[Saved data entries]
* * *

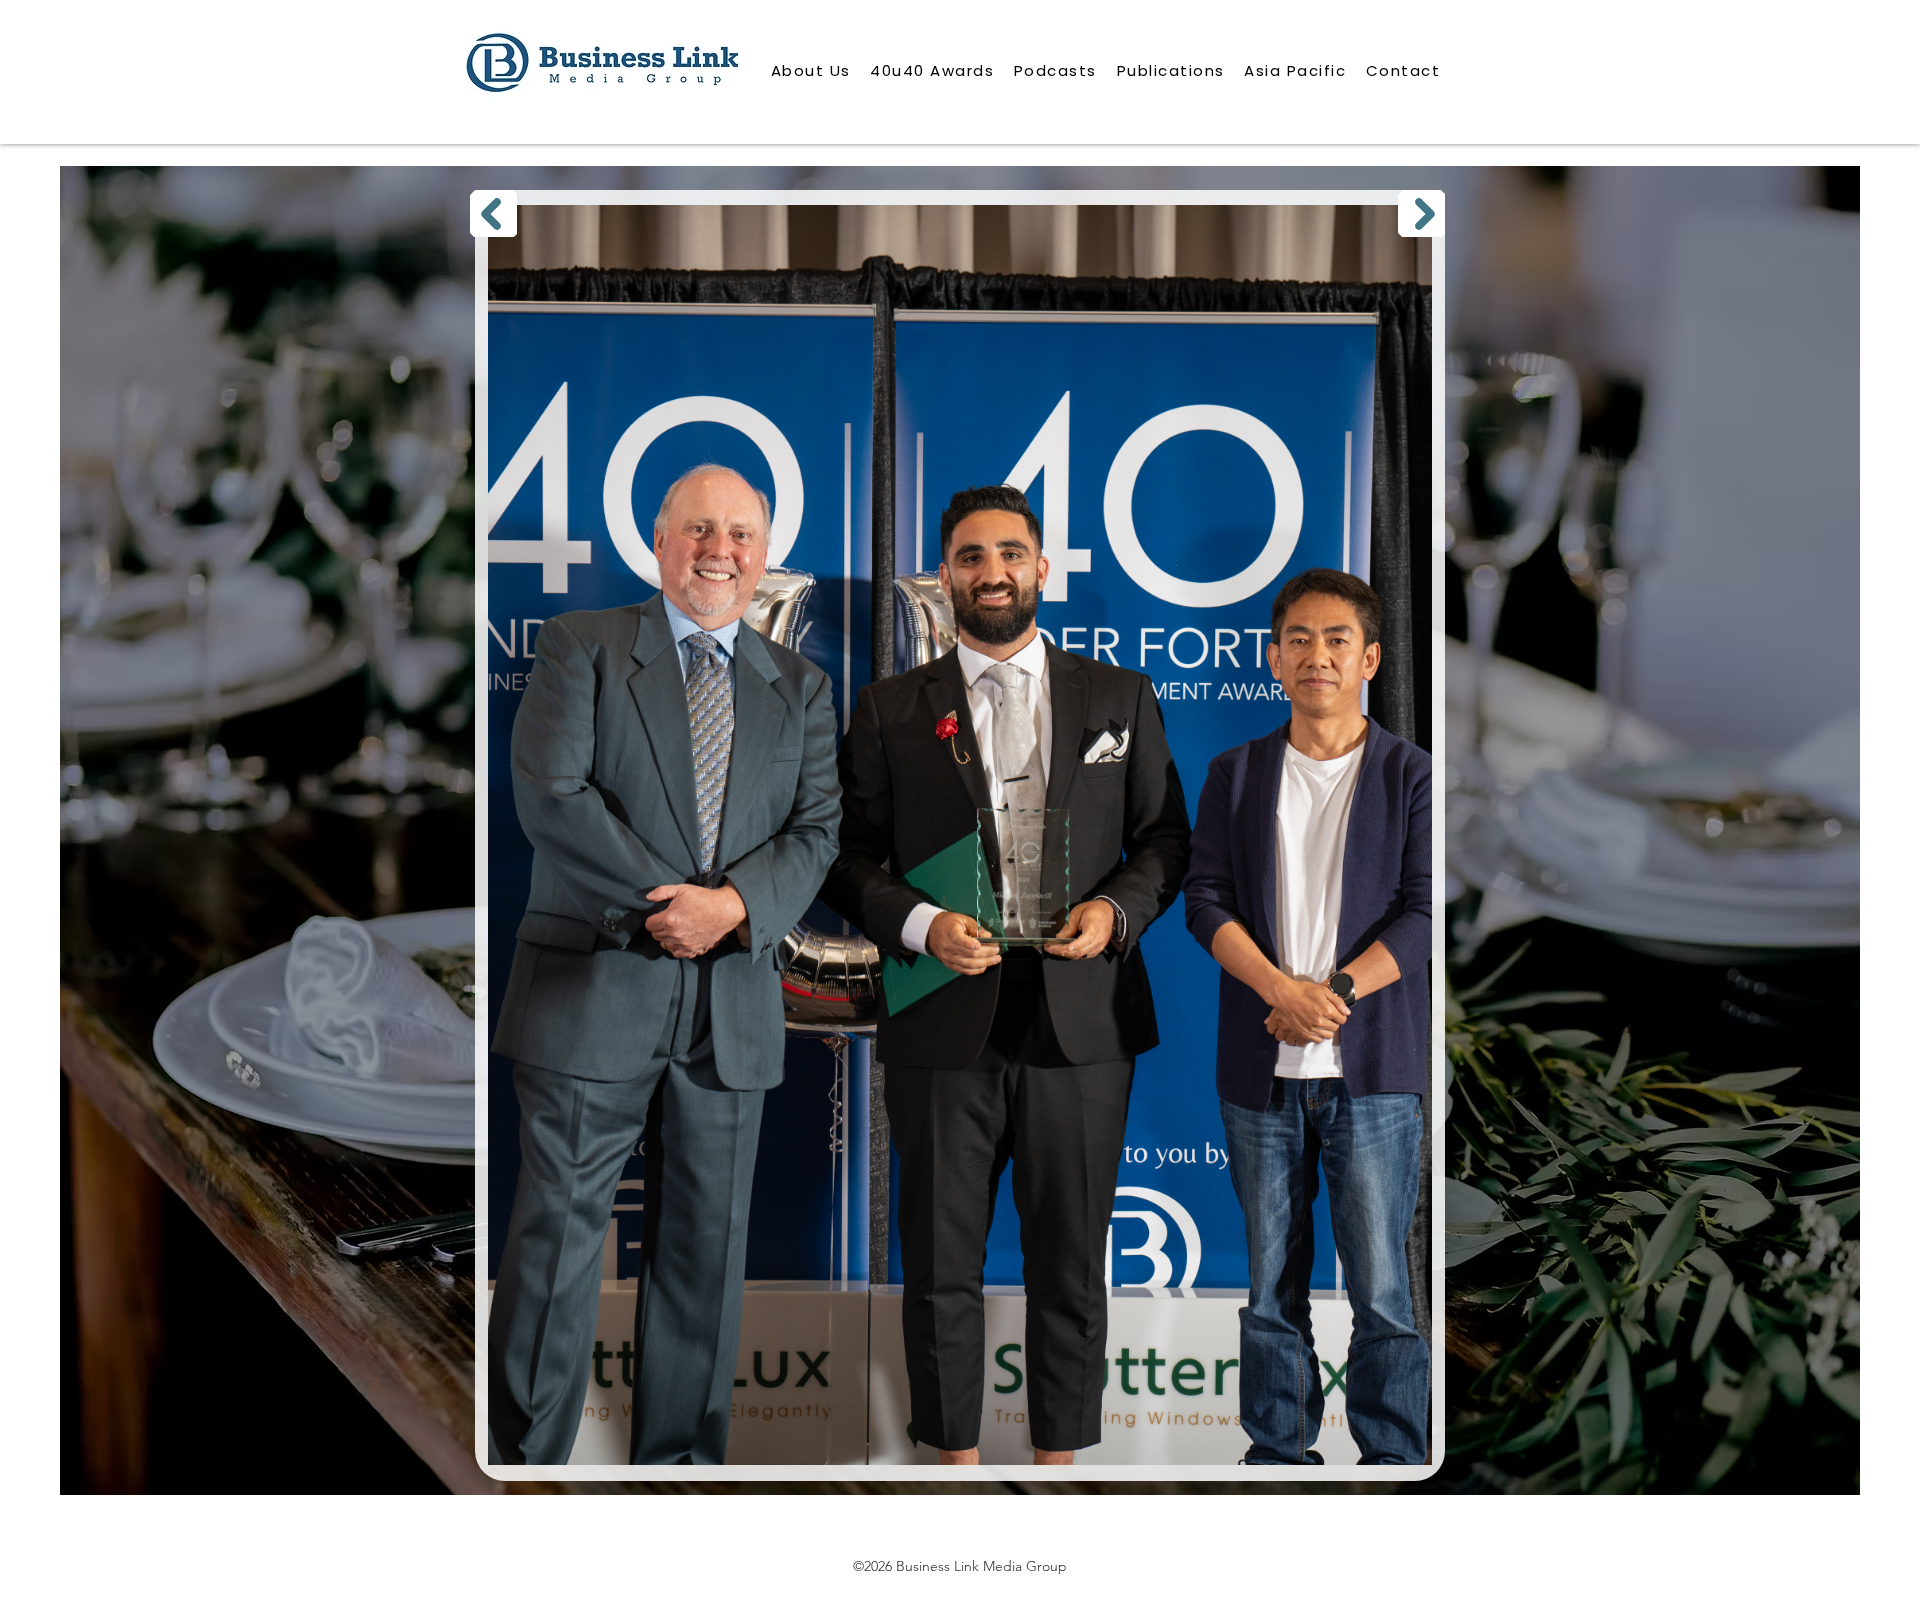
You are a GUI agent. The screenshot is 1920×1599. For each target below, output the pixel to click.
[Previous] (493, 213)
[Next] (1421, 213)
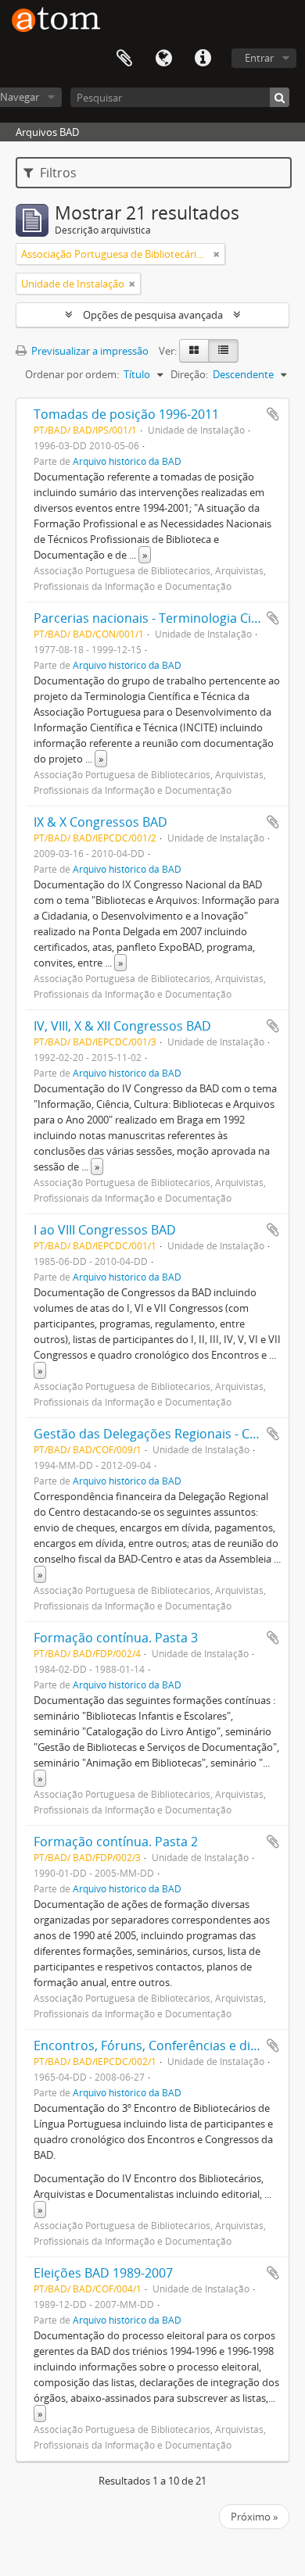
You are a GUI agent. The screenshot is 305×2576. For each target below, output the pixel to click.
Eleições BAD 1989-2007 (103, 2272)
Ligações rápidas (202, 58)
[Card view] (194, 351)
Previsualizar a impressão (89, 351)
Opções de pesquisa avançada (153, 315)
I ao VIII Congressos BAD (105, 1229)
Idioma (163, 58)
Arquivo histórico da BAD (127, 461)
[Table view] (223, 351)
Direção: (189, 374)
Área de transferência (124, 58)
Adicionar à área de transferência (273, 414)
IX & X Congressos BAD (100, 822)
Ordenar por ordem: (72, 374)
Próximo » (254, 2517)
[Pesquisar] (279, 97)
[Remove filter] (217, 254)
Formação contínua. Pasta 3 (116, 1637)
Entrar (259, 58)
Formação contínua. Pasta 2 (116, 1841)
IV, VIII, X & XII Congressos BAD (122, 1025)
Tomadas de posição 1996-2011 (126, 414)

* * *

> Work task
Please set down, with no changes, the line that contains "[Remove filter] (217, 254)" and all the lines after it until the entries end; write nothing besides them.

> Problem solution
[Remove filter] (217, 254)
Formação contínua. Pasta 3 (116, 1637)
Entrar (259, 58)
Formação contínua. Pasta 2 (116, 1841)
IV, VIII, X & XII Congressos BAD (122, 1025)
Tomadas de posição 1996-2011 (126, 414)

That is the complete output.